Summary
EU accession Candidate Countries of the Western Balkans and Eastern Neighbourhood face to varying degrees, military-based or other hard security threats from third states such as Russia and China. These threats range from destabilising defence cooperation arrangements, through hybrid warfare with military elements, to military coercion and large-scale armed aggression. The Candidate Countries, however, also to varying degrees, lack resilience against these threats.
The EU has tools and instruments to assist resilience-building against hard security threats. So far however, it has used these in only limited ways, for example in its support to Ukraine and in its peace support presence in Bosnia and Herzegovina. This undermines EU recognition that investing in the security of countries immediately beyond its borders is also an investment in its own peace and security.

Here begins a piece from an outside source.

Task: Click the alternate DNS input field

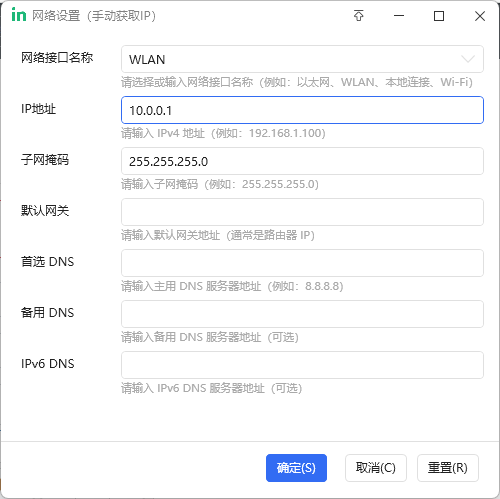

To address this, the EU urgently needs to adopt a robust and multi-front approach which uses all the tools and instruments at its disposal to enhance the resilience of the Candidate Countries against hard security threats. It must:
- place greater emphasis on security and defence in the enlargement process and on concluding and operationalising security and defence partnerships with the Candidate Countries;
- implement a broad range of measures to integrate the candidate countries into its own security and defence processes; and
- establish a stronger security presence in the two regions through direct interventions with Common Security and Defence Policy and other security-related instruments.